Your job is to copy every record exactly.
Data shown below:
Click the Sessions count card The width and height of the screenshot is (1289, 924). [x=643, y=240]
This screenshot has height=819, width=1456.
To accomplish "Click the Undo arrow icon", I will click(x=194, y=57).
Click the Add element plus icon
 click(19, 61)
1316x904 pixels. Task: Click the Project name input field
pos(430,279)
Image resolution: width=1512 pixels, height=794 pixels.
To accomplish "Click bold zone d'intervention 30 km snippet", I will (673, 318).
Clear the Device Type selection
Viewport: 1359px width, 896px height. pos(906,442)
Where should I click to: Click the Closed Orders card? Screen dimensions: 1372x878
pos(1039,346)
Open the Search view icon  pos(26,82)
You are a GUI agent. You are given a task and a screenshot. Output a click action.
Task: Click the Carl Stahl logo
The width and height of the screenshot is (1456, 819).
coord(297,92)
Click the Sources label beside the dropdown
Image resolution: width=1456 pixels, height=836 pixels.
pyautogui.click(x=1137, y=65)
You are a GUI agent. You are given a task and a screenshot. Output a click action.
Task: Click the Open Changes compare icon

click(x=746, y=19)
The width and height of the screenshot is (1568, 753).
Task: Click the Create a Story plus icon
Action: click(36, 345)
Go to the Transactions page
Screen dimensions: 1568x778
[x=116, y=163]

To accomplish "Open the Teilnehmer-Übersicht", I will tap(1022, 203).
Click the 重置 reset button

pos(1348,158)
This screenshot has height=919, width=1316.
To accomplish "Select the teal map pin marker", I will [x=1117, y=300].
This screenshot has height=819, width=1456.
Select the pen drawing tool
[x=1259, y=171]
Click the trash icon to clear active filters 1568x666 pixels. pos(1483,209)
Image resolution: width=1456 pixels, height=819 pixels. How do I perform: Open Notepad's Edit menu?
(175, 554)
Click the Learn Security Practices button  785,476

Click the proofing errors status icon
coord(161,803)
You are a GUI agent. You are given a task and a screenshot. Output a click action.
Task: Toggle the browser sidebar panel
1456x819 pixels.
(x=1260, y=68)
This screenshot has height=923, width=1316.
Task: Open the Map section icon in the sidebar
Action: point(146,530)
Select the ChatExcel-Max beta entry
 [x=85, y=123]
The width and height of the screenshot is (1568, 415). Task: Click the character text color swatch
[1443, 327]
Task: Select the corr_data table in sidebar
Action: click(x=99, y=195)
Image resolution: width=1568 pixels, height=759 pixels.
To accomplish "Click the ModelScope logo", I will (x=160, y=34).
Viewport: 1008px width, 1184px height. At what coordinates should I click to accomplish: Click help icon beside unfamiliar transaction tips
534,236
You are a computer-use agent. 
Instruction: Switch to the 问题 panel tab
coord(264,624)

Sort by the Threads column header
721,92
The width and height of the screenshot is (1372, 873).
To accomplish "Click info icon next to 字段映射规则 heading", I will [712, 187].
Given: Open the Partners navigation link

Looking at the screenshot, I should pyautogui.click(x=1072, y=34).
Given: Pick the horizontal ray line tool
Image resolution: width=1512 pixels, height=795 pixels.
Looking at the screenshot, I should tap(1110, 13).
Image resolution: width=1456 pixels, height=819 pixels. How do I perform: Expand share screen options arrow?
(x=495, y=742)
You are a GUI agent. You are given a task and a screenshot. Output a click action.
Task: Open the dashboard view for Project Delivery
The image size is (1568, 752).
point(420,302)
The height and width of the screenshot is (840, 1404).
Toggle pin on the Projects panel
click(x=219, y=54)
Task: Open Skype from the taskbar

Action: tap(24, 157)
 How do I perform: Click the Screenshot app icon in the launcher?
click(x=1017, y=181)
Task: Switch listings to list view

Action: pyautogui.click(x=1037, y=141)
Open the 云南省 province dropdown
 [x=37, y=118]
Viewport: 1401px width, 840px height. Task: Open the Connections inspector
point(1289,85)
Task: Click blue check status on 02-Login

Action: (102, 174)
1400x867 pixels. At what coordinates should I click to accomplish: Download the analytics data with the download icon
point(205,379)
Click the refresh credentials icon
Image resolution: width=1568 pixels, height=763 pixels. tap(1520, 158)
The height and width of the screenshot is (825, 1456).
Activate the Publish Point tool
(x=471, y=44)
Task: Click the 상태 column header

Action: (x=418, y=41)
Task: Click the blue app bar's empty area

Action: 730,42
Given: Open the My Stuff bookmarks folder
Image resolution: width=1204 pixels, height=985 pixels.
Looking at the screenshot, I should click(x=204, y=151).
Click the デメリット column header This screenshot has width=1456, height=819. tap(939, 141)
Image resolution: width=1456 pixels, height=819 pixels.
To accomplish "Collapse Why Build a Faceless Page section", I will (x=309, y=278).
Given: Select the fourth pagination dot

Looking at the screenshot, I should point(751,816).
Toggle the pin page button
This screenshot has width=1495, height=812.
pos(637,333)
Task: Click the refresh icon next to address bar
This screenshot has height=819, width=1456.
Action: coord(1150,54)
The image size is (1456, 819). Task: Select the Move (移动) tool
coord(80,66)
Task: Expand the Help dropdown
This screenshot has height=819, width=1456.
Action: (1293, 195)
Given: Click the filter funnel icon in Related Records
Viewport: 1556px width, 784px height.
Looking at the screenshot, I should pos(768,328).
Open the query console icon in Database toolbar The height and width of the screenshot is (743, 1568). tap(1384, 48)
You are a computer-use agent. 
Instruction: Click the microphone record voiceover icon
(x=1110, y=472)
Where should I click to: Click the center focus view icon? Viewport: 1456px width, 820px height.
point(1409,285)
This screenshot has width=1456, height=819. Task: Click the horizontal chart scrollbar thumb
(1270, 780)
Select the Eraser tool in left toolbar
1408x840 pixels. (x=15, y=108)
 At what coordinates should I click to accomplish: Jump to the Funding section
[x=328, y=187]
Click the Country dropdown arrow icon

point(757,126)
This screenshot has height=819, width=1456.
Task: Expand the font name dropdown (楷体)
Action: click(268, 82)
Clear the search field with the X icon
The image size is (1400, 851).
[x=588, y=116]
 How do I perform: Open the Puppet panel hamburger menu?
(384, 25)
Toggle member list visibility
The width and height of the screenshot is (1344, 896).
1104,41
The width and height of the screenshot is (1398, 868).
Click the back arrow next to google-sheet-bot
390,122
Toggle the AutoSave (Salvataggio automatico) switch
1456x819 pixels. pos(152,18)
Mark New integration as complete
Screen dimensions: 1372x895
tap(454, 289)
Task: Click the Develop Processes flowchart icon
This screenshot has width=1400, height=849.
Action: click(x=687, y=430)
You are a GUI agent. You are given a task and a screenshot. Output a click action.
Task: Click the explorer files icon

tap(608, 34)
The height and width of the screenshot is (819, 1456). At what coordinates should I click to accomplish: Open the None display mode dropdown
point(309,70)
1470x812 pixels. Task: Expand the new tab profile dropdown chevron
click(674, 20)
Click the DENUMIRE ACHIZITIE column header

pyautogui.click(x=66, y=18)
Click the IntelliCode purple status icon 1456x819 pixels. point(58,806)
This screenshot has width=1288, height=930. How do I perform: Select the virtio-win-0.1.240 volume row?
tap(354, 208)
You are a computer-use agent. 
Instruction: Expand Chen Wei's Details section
End of Data shown.
- **Answer**
Click the Sessions count card The width and height of the screenshot is (1289, 924). [x=643, y=240]
This screenshot has height=819, width=1456.
To accomplish "Click the Undo arrow icon", I will click(x=194, y=57).
Click the Add element plus icon
 click(19, 61)
1316x904 pixels. Task: Click the Project name input field
pos(430,279)
Image resolution: width=1512 pixels, height=794 pixels.
To accomplish "Click bold zone d'intervention 30 km snippet", I will (673, 318).
Clear the Device Type selection
Viewport: 1359px width, 896px height. pos(906,442)
Where should I click to: Click the Closed Orders card? Screen dimensions: 1372x878
pos(1039,346)
Open the Search view icon  pos(26,82)
You are a GUI agent. You are given a task and a screenshot. Output a click action.
Task: Click the Carl Stahl logo
The width and height of the screenshot is (1456, 819).
coord(297,92)
Click the Sources label beside the dropdown
Image resolution: width=1456 pixels, height=836 pixels.
pyautogui.click(x=1137, y=65)
You are a GUI agent. You are given a task and a screenshot. Output a click action.
Task: Click the Open Changes compare icon

click(x=746, y=19)
The width and height of the screenshot is (1568, 753).
Task: Click the Create a Story plus icon
Action: click(36, 345)
Go to the Transactions page
Screen dimensions: 1568x778
[x=116, y=163]

To accomplish "Open the Teilnehmer-Übersicht", I will tap(1022, 203).
Click the 重置 reset button

pos(1348,158)
This screenshot has height=919, width=1316.
To accomplish "Select the teal map pin marker", I will [x=1117, y=300].
This screenshot has height=819, width=1456.
Select the pen drawing tool
[x=1259, y=171]
Click the trash icon to clear active filters 1568x666 pixels. pos(1483,209)
Image resolution: width=1456 pixels, height=819 pixels. How do I perform: Open Notepad's Edit menu?
(175, 554)
Click the Learn Security Practices button  785,476

Click the proofing errors status icon
coord(161,803)
You are a GUI agent. You are given a task and a screenshot. Output a click action.
Task: Toggle the browser sidebar panel
1456x819 pixels.
(x=1260, y=68)
This screenshot has height=923, width=1316.
Task: Open the Map section icon in the sidebar
Action: point(146,530)
Select the ChatExcel-Max beta entry
 [x=85, y=123]
The width and height of the screenshot is (1568, 415). Task: Click the character text color swatch
[1443, 327]
Task: Select the corr_data table in sidebar
Action: click(x=99, y=195)
Image resolution: width=1568 pixels, height=759 pixels.
To accomplish "Click the ModelScope logo", I will (x=160, y=34).
Viewport: 1008px width, 1184px height. At what coordinates should I click to accomplish: Click help icon beside unfamiliar transaction tips
534,236
You are a computer-use agent. 
Instruction: Switch to the 问题 panel tab
coord(264,624)

Sort by the Threads column header
721,92
The width and height of the screenshot is (1372, 873).
To accomplish "Click info icon next to 字段映射规则 heading", I will [712, 187].
Given: Open the Partners navigation link

Looking at the screenshot, I should pyautogui.click(x=1072, y=34).
Given: Pick the horizontal ray line tool
Image resolution: width=1512 pixels, height=795 pixels.
Looking at the screenshot, I should tap(1110, 13).
Image resolution: width=1456 pixels, height=819 pixels. How do I perform: Expand share screen options arrow?
(x=495, y=742)
You are a GUI agent. You are given a task and a screenshot. Output a click action.
Task: Open the dashboard view for Project Delivery
The image size is (1568, 752).
point(420,302)
The height and width of the screenshot is (840, 1404).
Toggle pin on the Projects panel
click(x=219, y=54)
Task: Open Skype from the taskbar

Action: tap(24, 157)
 How do I perform: Click the Screenshot app icon in the launcher?
click(x=1017, y=181)
Task: Switch listings to list view

Action: pyautogui.click(x=1037, y=141)
Open the 云南省 province dropdown
 [x=37, y=118]
Viewport: 1401px width, 840px height. Task: Open the Connections inspector
point(1289,85)
Task: Click blue check status on 02-Login

Action: (102, 174)
1400x867 pixels. At what coordinates should I click to accomplish: Download the analytics data with the download icon
point(205,379)
Click the refresh credentials icon
Image resolution: width=1568 pixels, height=763 pixels. tap(1520, 158)
The height and width of the screenshot is (825, 1456).
Activate the Publish Point tool
(x=471, y=44)
Task: Click the 상태 column header

Action: (x=418, y=41)
Task: Click the blue app bar's empty area

Action: 730,42
Given: Open the My Stuff bookmarks folder
Image resolution: width=1204 pixels, height=985 pixels.
Looking at the screenshot, I should click(x=204, y=151).
Click the デメリット column header This screenshot has width=1456, height=819. tap(939, 141)
Image resolution: width=1456 pixels, height=819 pixels.
To accomplish "Collapse Why Build a Faceless Page section", I will (x=309, y=278).
Given: Select the fourth pagination dot

Looking at the screenshot, I should point(751,816).
Toggle the pin page button
This screenshot has width=1495, height=812.
pos(637,333)
Task: Click the refresh icon next to address bar
This screenshot has height=819, width=1456.
Action: coord(1150,54)
The image size is (1456, 819). Task: Select the Move (移动) tool
coord(80,66)
Task: Expand the Help dropdown
This screenshot has height=819, width=1456.
Action: (1293, 195)
Given: Click the filter funnel icon in Related Records
Viewport: 1556px width, 784px height.
Looking at the screenshot, I should pos(768,328).
Open the query console icon in Database toolbar The height and width of the screenshot is (743, 1568). tap(1384, 48)
You are a computer-use agent. 
Instruction: Click the microphone record voiceover icon
(x=1110, y=472)
Where should I click to: Click the center focus view icon? Viewport: 1456px width, 820px height.
point(1409,285)
This screenshot has width=1456, height=819. Task: Click the horizontal chart scrollbar thumb
(1270, 780)
Select the Eraser tool in left toolbar
1408x840 pixels. (x=15, y=108)
 At what coordinates should I click to accomplish: Jump to the Funding section
[x=328, y=187]
Click the Country dropdown arrow icon

point(757,126)
This screenshot has height=819, width=1456.
Task: Expand the font name dropdown (楷体)
Action: click(268, 82)
Clear the search field with the X icon
The image size is (1400, 851).
[x=588, y=116]
 How do I perform: Open the Puppet panel hamburger menu?
(384, 25)
Toggle member list visibility
The width and height of the screenshot is (1344, 896).
1104,41
The width and height of the screenshot is (1398, 868).
Click the back arrow next to google-sheet-bot
390,122
Toggle the AutoSave (Salvataggio automatico) switch
1456x819 pixels. pos(152,18)
Mark New integration as complete
Screen dimensions: 1372x895
tap(454, 289)
Task: Click the Develop Processes flowchart icon
This screenshot has width=1400, height=849.
Action: click(x=687, y=430)
You are a GUI agent. You are given a task and a screenshot. Output a click action.
Task: Click the explorer files icon

tap(608, 34)
The height and width of the screenshot is (819, 1456). At what coordinates should I click to accomplish: Open the None display mode dropdown
point(309,70)
1470x812 pixels. Task: Expand the new tab profile dropdown chevron
click(674, 20)
Click the DENUMIRE ACHIZITIE column header

pyautogui.click(x=66, y=18)
Click the IntelliCode purple status icon 1456x819 pixels. point(58,806)
This screenshot has width=1288, height=930. How do I perform: Select the virtio-win-0.1.240 volume row?
tap(354, 208)
You are a computer-use agent. 
Instruction: Expand Chen Wei's Details section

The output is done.